Help! Ds took ist part of gcse s a while ago and most of subjects fine exept maths were he got a much lower grade than anticipated and he re sits in two weeks.he is th sort of boy that is happy to talk about high grades but not lower ones.he gets v grumpy and it is as if he rejects us and gets v cross re his lower grades as if he feels that we value him less for them - which we take pains to tell him we value him for who is is etc.Yet he always focuss es on his good grades and makes his lessgood onesa no go area.we wonder if he did enough revision for one subject and want to support him but he tells us to leave it to him and dont we trust him.we appriciate he will be nervous and want to support him for eg if he needs addional support etc.there has been no evidence of revision yet .when we mentioned it to him he went ballistic and said leave him alone - he is a self starter and we have never had to ask him to do hoemework etc but something did go wrong in his maths and we want to suppport him .maybe supporting him i sleaving him alone..?? he is very tough on himself and is his own worst critc and we just want to be there for him if he is struggling but we get clear leave me alone signals.i worry that his confidenc is knocked but he will not let us in- not that we hav e been harrasing him..it is like trading on egg shells.do we just leave him alone- even tho he may be struggling- ring school- insist on revision evidence ??i do trust him and he is a lovely person but im not sure he is handling this and i just want to support him.please help if you have been there !!!thanks

lljkk Sun 14-Oct-12 17:39:39

"insist on revision evidence" sorry, that does sound rather pushy.
Is he 16?
Might be better to ask "What can I do to support you?" and do what he says so that he knows you're there for him whatever the outcome.

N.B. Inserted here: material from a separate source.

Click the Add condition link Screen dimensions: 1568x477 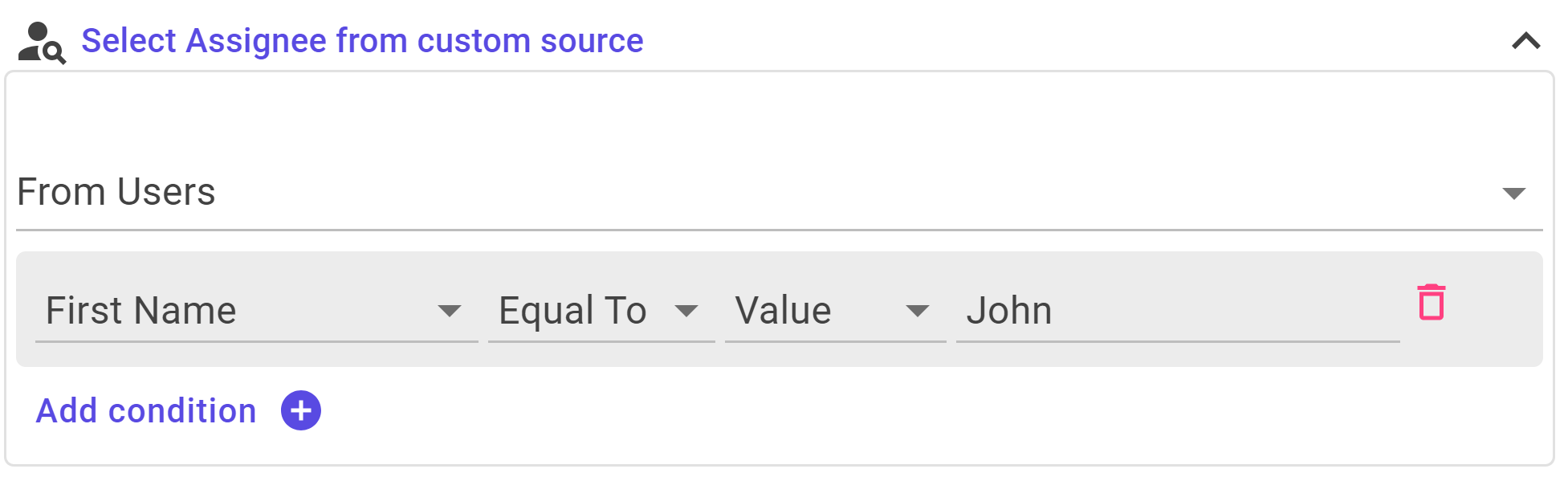[146, 411]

Even if that means chatting about X-Factor rather than his revision schedule.

booksinbed Sun 14-Oct-12 17:48:08

when w e have asked how can we support/help - he says leave me alone.we have only asked once and said we are here is you need us- but we are worred that he does not have the confidence to start his revision or face it ...and that he wd not tell us if needs help...support ;hugs etc.we have stressed to him we are there or him whatever thr outcome .....

booksinbed Sun 14-Oct-12 17:48:49

ps he is 15

lljkk Sun 14-Oct-12 18:13:39

You can lead a horse to water but you can't make it drink.
I imagine that anything you can do to boost his mood & confidence are good strategy. Nice meals, offering cups of tea, small compliments, social opportunities, etc.

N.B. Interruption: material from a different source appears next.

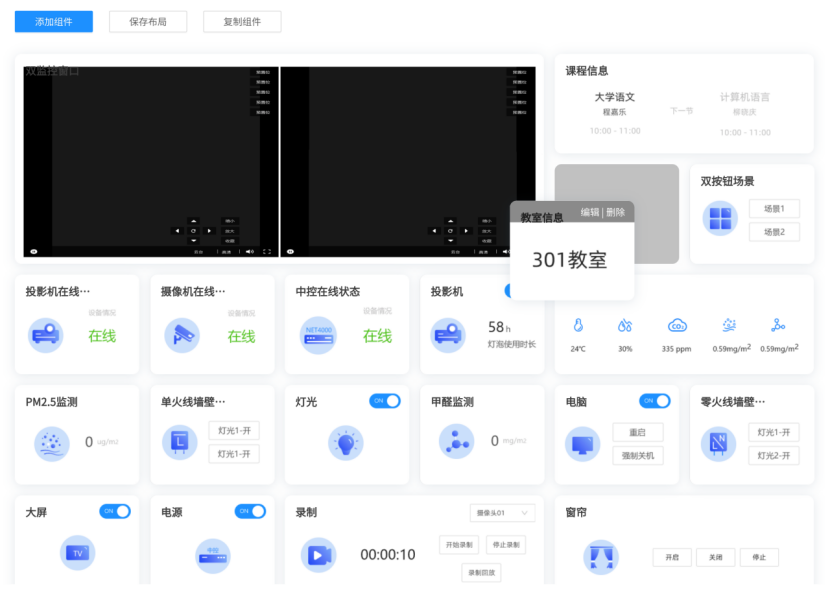This screenshot has height=601, width=830.
Task: Click the computer monitor icon in 电脑 card
Action: pyautogui.click(x=582, y=442)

booksinbed Sun 14-Oct-12 18:56:57

thanks lljkk- have been doing those things - feel a bit better !! thought wasnt helping.we are sitting down tog with meal in a min with tv.

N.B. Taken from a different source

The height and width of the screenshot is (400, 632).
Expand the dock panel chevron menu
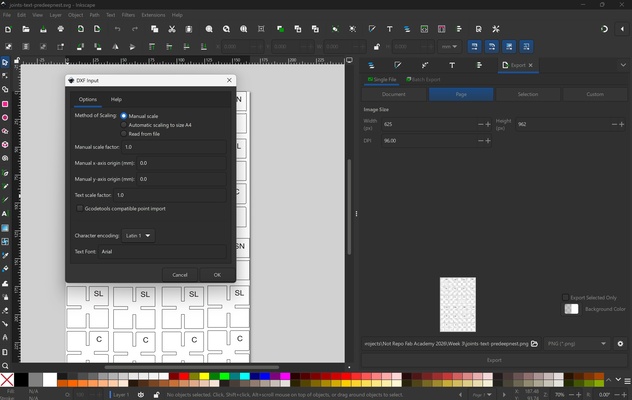coord(622,65)
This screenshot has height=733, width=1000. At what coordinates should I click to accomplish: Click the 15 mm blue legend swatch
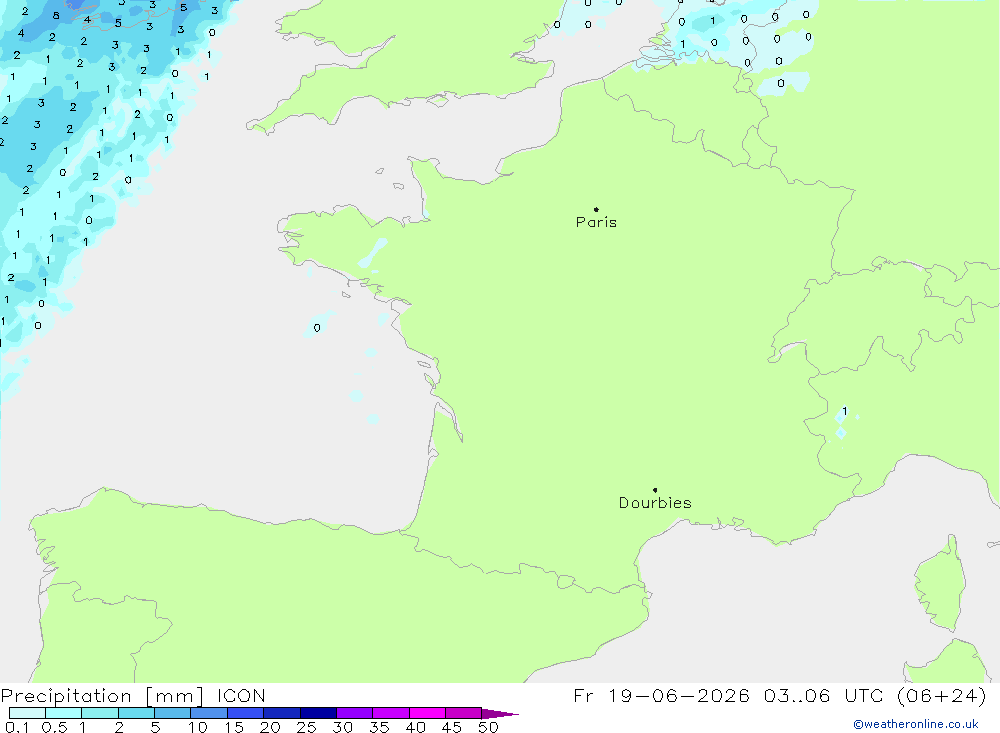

basildonbond Sun 14-Oct-12 20:27:07

I share your pain....

ds (15) was supposed to be doing preparation for his history course work today - apparently he could only think of three sentences to write about the first part of the question (topic = Falklands War, not much to say about that then ...)

however he has managed to look at 435 separate web pages in that time, including watching most of Pulp Fiction ...

aaaaaaaarrrrrrgggggghhhhhhh .....

I've been doing the tea, biscuits, anything I can do to help stuff - obviously to no avail

he's one of the dumbest smart people I know ...

zamantha Sun 28-Oct-12 13:26:33

Know the treading on egg shells bit - they can be so touchy! Want to avoid what they find tough - just talking about it whenever the mood is less stressy is my plan! Asking for 30 mins work at a time.
Am battling with similar problem re: A'level Maths.

cory Sun 28-Oct-12 19:31:15

Know all about treading on egg shells. Dd lost nearly a year of school in Yr 10 due to a combination of chronic pain and anxiety/depression, is now desperately trying to catch up in Yr 11. Maths exam just round the corner. Very hard to adjust from straight A expectations in 12 subjects to having to scramble desperately to get pass marks in 5 so she can apply to college at all. She's had to drop her two favourite subjects. And her depression isn't cured anyway, so it is still a struggle for her just to get out of bed. Half term next week and she is getting very stressed because she knows she can't handle being alone and having to organise her own work.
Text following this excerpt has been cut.